A recent study by TerraChoice Environmental looked at 1,753 claims of green consumer products and found a dismal 99 percent were guilty of greenwashing. The urge to misstate and hype is great when consumers are increasingly willing to pay more for cleaner, greener products.

One way to combat greenwashing is to make the business case that the authentic adoption of green initiatives comes with real economic benefits to business. Recently, a major real estate developer confided to a group of marketing professionals that he believed LEED was a passing fad and was unimportant to buyers. “In the end, all they want is the lowest cost per square foot with all of the amenities, regardless of whether there’s a green roof overhead,” he said.

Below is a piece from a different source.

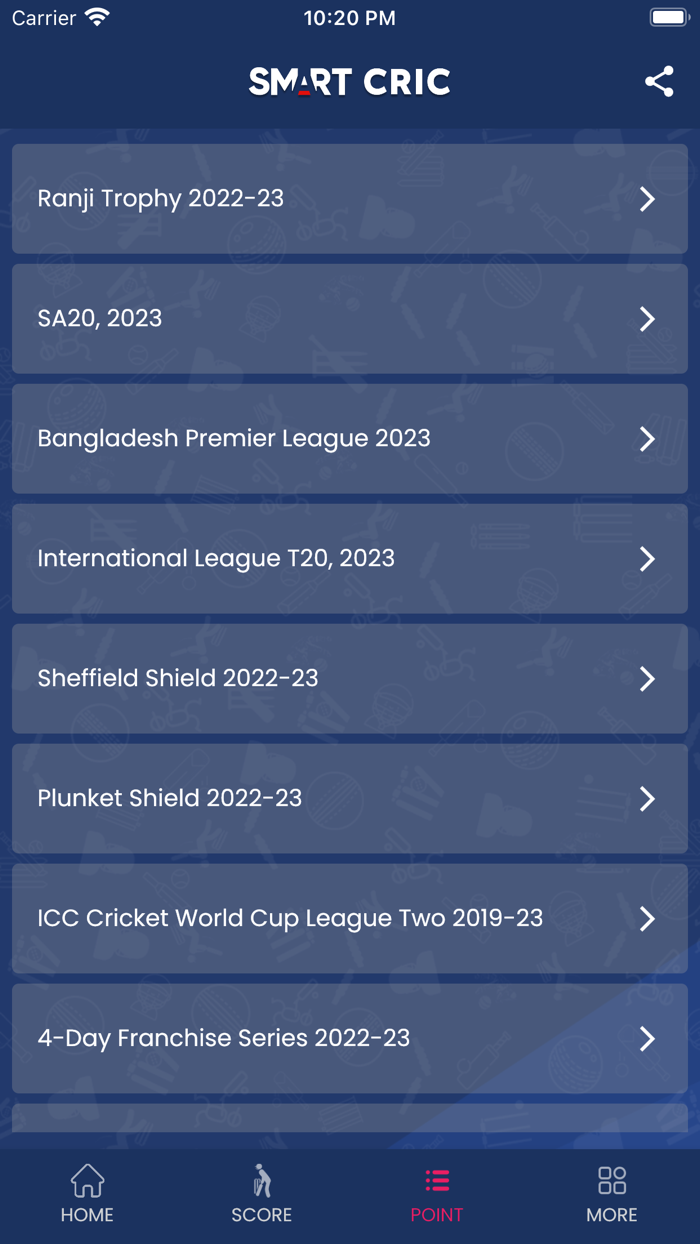
Task: Tap the Score batsman icon
Action: click(262, 1181)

The developer stuck to his guns until he came across two new studies: one from CoStar Group, the other from the New Buildings Institute (NBI). The reports established a correlation between green buildings and increased sales, rental and occupancy rates. They found LEED-certified buildings enjoy a rent premium of $11.24 per square foot, an occupancy increase of 3.8 percent and sales premium of $171 per square foot.

When the developer ran the numbers, he realized LEED could generate $3 million in additional rental income from a planned 300-unit condominium. And interestingly, he didn’t seek shortcuts or greenwashing as a way to get there. Rather, he led his organization to learn more about and embrace LEED standards and build to them. Will he promote this? Certainly. But he won’t greenwash, because he understands that perceived value is only created from genuine intent and effort. But what made sense to our real-estate developer was the profit calculus of green technology and implementation. Nothing more or less.

The CoStar and NBI findings also are important because they illustrate the impact of standards. LEED provides the vernacular for buyers and sellers to engage. By establishing benchmarks, value is set and realized. This again illustrates the importance of the FTC’s work, as well as industry groups who are working to establish green marketing guidelines.

Still, the urge to greenwash is evident all around. And it raises an interesting question: Is there a role in the innovation cycle for hype?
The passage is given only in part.